• Exercise prompt: I need the lines below from the one with "Given: Show the confirm password text" down to the one with "Disable fade out" reproduced exactly, both ends included, and nothing else.
-------
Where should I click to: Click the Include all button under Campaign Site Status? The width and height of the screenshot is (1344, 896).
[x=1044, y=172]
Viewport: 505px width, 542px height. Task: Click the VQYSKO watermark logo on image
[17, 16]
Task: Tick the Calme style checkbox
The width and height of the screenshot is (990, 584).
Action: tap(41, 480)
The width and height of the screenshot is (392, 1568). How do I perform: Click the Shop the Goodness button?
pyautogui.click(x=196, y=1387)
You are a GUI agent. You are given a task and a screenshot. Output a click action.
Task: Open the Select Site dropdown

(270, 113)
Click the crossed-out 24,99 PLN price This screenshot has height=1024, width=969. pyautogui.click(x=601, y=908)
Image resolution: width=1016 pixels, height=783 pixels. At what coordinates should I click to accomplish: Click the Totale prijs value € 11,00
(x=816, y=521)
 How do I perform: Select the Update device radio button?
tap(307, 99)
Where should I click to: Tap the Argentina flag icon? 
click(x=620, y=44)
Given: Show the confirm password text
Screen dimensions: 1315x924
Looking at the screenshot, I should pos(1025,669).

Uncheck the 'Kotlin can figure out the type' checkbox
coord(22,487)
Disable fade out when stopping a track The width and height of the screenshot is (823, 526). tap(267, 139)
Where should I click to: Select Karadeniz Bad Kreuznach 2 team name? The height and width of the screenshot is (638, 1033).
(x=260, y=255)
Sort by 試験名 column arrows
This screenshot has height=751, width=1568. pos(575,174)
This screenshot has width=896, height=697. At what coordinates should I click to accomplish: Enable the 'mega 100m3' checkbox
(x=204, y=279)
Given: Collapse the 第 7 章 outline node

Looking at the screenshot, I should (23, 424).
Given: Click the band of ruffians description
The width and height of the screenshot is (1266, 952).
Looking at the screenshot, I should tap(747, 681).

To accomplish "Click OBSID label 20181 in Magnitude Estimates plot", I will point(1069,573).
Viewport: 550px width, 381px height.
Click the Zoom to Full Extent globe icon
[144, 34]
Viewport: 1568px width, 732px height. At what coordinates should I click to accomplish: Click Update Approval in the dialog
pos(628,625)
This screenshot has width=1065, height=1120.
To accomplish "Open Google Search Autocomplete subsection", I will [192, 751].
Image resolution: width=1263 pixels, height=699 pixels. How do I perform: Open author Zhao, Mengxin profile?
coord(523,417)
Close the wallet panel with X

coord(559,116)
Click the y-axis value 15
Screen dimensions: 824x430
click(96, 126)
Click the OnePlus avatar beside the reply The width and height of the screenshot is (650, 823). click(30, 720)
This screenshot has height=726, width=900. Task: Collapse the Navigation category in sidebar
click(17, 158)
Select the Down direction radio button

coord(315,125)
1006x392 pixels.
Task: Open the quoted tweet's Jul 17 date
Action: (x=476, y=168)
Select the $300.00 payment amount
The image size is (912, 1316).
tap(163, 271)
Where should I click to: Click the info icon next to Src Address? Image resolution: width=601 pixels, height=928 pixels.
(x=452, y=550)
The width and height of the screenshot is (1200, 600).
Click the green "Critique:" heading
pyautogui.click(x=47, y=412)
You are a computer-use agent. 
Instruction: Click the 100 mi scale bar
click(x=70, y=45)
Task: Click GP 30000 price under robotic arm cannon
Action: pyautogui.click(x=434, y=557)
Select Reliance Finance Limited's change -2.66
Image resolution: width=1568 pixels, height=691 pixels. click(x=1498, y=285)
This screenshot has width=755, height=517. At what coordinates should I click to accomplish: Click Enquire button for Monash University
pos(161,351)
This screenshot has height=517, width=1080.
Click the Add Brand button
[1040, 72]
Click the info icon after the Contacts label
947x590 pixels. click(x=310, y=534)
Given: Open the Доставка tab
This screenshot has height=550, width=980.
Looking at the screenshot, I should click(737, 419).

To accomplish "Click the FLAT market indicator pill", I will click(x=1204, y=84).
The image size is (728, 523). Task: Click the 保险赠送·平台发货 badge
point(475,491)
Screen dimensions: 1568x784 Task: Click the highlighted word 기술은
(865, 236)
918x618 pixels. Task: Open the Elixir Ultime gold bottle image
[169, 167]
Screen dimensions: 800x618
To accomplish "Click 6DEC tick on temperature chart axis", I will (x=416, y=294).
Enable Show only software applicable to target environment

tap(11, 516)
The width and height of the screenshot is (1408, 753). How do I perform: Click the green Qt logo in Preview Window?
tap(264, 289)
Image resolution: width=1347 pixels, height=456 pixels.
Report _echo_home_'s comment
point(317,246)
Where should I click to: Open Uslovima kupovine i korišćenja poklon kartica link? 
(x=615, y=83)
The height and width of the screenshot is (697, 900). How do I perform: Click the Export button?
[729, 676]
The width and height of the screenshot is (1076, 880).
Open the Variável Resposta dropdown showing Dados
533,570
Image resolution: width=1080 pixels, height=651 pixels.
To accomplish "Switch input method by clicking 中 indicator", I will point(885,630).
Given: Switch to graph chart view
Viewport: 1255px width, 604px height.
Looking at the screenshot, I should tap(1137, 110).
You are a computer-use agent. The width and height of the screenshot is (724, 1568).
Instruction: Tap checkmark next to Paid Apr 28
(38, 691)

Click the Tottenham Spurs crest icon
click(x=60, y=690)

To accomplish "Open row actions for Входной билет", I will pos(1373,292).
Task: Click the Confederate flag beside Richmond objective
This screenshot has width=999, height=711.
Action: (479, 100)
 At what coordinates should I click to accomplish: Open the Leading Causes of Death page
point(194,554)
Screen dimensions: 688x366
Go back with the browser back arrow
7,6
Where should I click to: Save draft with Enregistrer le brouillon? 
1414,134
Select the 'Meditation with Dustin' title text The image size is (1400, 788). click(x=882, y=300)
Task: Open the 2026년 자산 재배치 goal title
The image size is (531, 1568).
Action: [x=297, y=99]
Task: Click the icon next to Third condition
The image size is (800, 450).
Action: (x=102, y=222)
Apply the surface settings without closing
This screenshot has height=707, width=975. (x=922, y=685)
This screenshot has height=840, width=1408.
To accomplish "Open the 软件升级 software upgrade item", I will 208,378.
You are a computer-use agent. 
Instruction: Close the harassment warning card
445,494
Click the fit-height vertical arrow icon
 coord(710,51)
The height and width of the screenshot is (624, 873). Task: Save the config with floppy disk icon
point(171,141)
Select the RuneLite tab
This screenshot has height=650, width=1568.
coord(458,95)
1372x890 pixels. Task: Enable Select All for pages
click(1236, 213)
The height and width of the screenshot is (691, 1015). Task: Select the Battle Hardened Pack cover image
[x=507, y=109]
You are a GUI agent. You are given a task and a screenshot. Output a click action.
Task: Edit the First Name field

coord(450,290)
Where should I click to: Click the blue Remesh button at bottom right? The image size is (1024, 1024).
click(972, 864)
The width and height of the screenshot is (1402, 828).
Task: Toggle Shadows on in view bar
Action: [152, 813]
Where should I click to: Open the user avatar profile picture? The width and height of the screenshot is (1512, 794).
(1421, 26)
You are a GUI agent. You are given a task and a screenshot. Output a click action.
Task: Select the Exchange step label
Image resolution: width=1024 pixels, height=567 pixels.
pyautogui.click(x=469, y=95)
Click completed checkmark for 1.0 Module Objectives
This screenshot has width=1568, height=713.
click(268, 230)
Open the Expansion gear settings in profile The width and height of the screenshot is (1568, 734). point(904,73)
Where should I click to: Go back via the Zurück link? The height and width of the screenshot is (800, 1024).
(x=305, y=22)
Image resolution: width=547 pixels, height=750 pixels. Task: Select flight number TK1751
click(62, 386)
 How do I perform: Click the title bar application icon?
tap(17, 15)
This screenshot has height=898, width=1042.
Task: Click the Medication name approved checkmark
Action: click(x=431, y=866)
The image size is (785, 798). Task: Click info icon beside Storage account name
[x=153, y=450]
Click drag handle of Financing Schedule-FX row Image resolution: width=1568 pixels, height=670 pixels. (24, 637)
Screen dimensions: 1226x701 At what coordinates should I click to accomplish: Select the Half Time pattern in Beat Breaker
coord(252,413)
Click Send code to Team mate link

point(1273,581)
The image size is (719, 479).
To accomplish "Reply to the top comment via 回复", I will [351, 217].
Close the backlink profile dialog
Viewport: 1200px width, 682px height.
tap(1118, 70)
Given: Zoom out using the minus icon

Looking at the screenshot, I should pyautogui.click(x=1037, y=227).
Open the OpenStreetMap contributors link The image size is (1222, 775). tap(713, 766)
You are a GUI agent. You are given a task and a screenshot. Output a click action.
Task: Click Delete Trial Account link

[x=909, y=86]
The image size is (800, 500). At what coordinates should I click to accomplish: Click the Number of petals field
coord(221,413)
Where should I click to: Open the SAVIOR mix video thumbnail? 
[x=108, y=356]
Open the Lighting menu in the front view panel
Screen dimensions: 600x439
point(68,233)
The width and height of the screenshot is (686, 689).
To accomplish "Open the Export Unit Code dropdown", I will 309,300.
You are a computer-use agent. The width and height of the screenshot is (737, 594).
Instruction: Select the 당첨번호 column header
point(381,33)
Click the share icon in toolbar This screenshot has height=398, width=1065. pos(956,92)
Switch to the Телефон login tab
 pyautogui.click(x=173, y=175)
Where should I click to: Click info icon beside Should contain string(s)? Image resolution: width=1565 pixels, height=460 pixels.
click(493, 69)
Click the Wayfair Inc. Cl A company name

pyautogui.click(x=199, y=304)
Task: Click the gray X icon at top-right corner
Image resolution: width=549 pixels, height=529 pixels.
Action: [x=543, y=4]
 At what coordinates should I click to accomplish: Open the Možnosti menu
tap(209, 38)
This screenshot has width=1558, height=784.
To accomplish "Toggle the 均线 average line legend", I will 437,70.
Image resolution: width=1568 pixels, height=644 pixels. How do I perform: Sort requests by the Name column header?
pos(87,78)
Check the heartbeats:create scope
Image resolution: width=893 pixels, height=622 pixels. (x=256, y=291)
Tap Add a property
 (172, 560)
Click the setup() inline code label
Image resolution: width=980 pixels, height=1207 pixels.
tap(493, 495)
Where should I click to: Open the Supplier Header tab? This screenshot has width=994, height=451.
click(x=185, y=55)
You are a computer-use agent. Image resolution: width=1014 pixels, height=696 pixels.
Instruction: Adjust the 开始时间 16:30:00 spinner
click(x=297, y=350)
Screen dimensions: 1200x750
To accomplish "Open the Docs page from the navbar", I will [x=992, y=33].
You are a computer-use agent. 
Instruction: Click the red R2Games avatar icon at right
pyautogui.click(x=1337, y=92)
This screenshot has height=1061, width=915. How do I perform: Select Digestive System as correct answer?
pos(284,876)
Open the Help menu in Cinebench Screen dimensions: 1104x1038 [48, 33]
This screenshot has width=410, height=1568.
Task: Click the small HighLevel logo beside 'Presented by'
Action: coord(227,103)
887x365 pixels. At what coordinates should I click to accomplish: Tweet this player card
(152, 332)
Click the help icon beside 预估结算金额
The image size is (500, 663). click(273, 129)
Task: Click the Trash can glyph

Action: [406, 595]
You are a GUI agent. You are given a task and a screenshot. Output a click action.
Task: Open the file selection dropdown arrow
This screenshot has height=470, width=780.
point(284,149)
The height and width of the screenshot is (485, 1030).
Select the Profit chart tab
-------
• Solution to this exercise:
Given: Show the confirm password text
Screen dimensions: 1315x924
Looking at the screenshot, I should pos(1025,669).

Uncheck the 'Kotlin can figure out the type' checkbox
coord(22,487)
Disable fade out when stopping a track The width and height of the screenshot is (823, 526). tap(267, 139)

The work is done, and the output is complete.